Ciò accade perché la disciplina sul consenso informato – e quindi la possibilità di dire no alle cure – prevede che il consenso/diniego deve essere attuale e dunque personale, non trasferibile. Insomma nessuno può decidere per te, perchè tu magari ieri volevi morire ma oggi potresti aver cambiato idea.


Da specificare che i medici, per legge e secondo il Codice deontologico, non sono obbligati ad eseguire ciò che dice l’amministratore di sostegno, proprio perché il consenso può venire solo dal diretto interessato, cioè dal paziente e non da altri. I parenti, i curatori, i tutori, gli amministratori di sostegno vengono ovviamente sentiti, ma il loro parere non è vincolante per il medico.

Tutto questo per dire che viste le espresse volontà eutanasiche della signora malata di sclerosi, il giudice doveva negare la nomina dell’amministratore di sostegno, la quale nomina è solo funzionale al verificarsi del reato di omicidio.

Una postilla finale.

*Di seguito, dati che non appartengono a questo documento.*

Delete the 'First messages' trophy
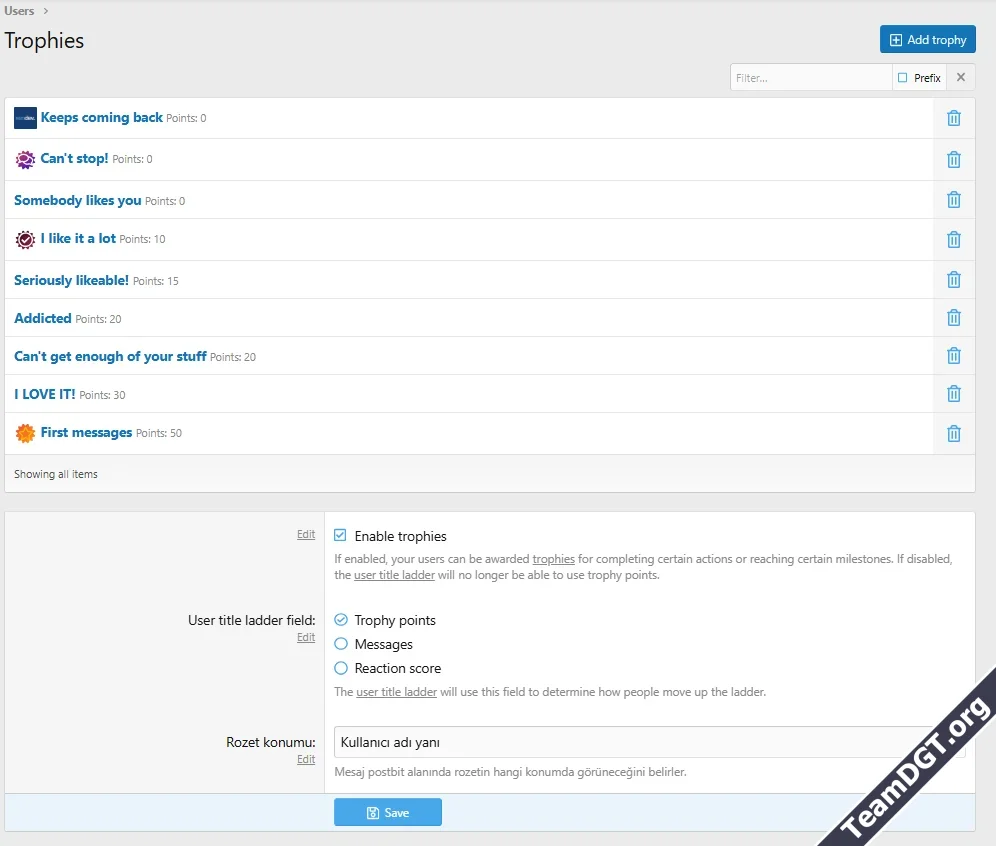The height and width of the screenshot is (846, 996). (953, 434)

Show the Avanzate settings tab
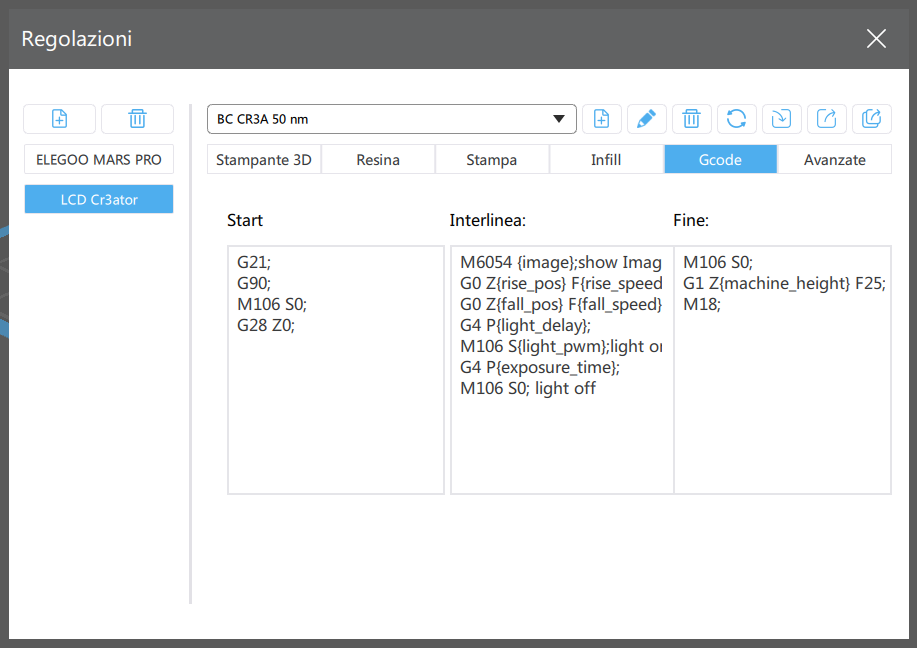834,160
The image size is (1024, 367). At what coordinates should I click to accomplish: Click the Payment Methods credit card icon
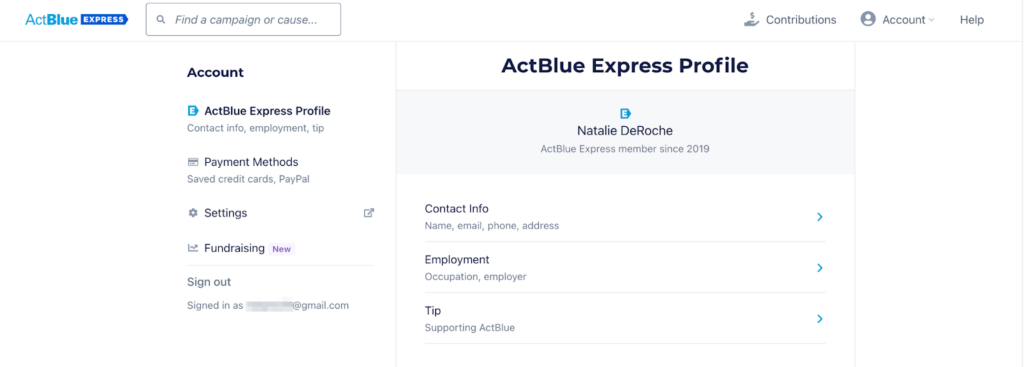tap(193, 162)
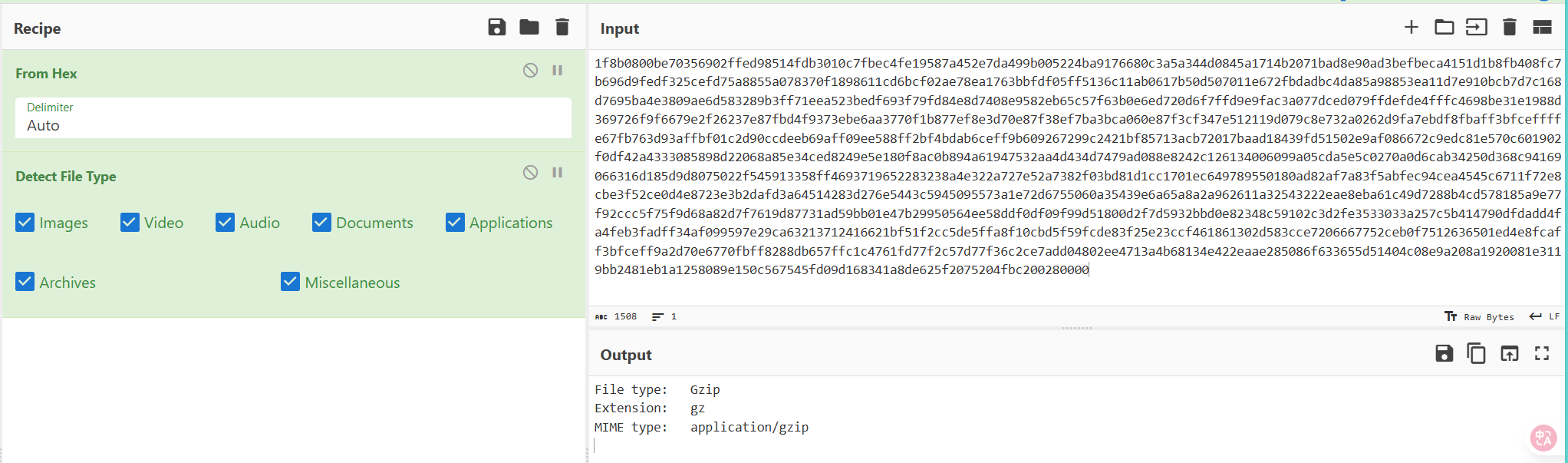1568x463 pixels.
Task: Disable the From Hex operation
Action: 530,71
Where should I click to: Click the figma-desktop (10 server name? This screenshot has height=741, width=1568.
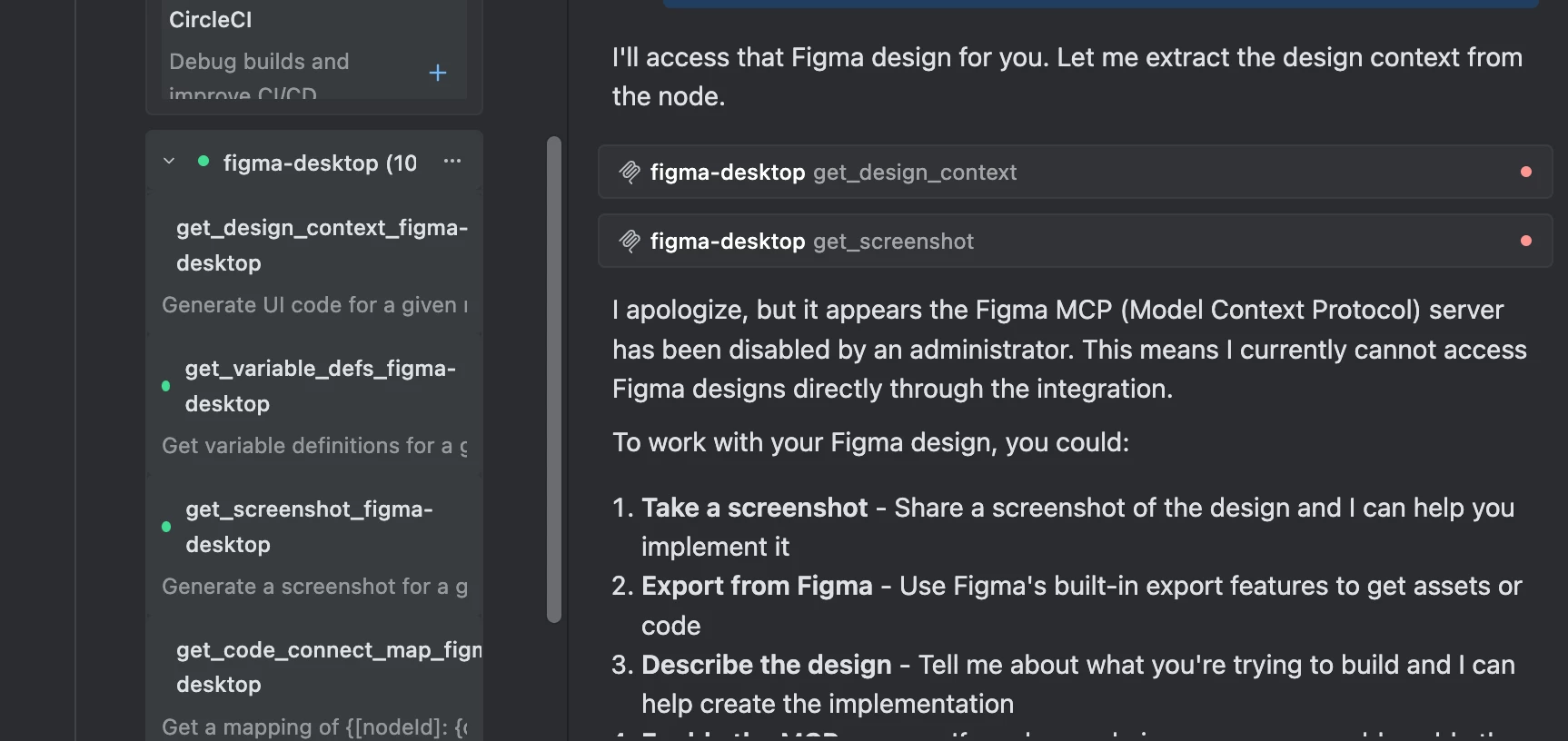pyautogui.click(x=320, y=163)
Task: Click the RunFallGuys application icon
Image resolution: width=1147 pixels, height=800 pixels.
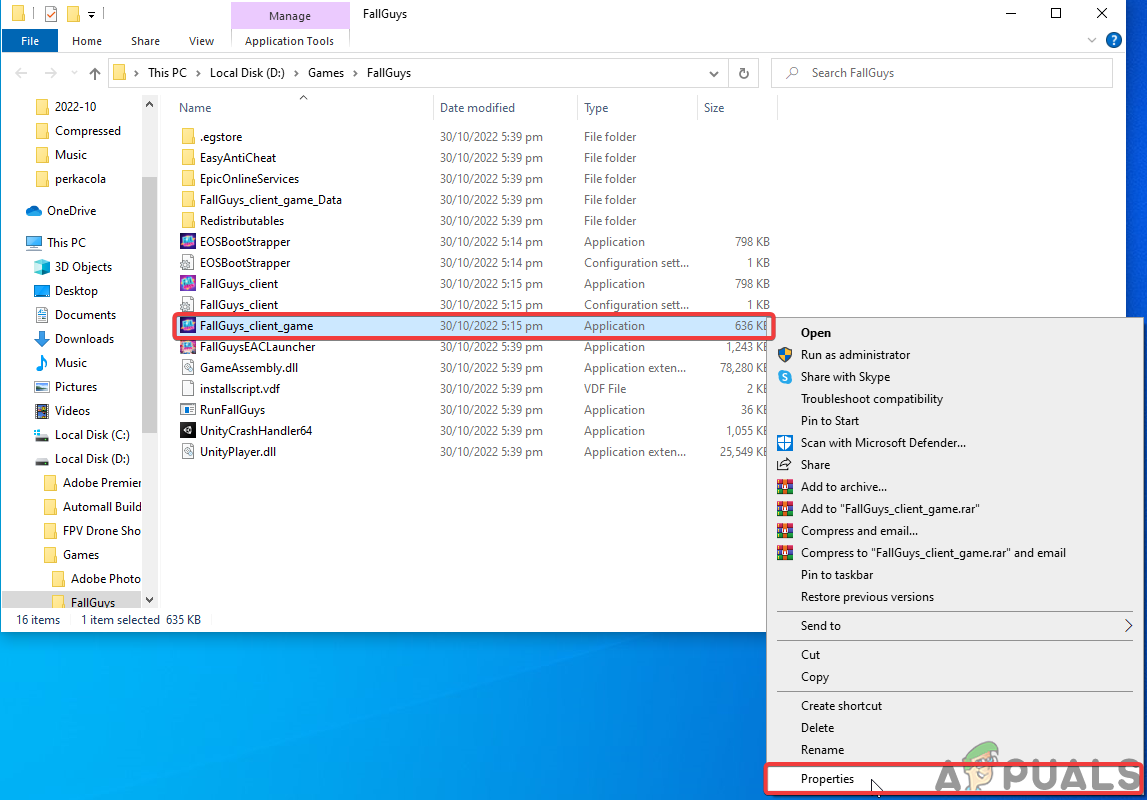Action: coord(187,410)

La figura dell’amministratore di sostegno richiama in un certo qual modo quella del fiduciario, figura prevista dal disegno di legge sulle Dichiarazioni anticipate di trattamento (Dat) in esame in Parlamento. E le volontà, anche scritte, del beneficiario previste nell’istituto dell’amministratore di sostegno riecheggiano quelle contenute nelle Dat. Però se mettiamo a confronto la legge sulle Dat con l’istituto dell’amministratore di sostegno vediamo che la disciplina prevista dalla prima è ben peggiore dell’altra almeno in due punti. Infatti il Codice Civile prevede che il giudice possa discostarsi dall’indicazione dell’amministratore prevista dal beneficiario: ad esempio se la persona scelta per fare l’amministratore ha una fedina penale non proprio immacolata, o se c’è il sospetto di plagio. Invece il fiduciario indicato dalle Dat non può essere cambiato da nessuno. In secondo luogo, come prima accennato, il giudice può non rispettare le volontà espresse dal beneficiario se sono in contrasto con i suoi interessi oggettivi o se sono contrarie alla legge.  Diverso è invece il ruolo del giudice previsto dalla legge sul fine vita: egli, qualora fosse chiamato in caso di controversia, sarebbe solo interprete delle Dat, nulla potendo contro di esse. Cioè al magistrato rimarrebbe unicamente il compito di comprendere cosa realmente desiderava l’estensore delle Dat, ma non potrebbe in alcun modo sindacare il contenuto di quest’ultime.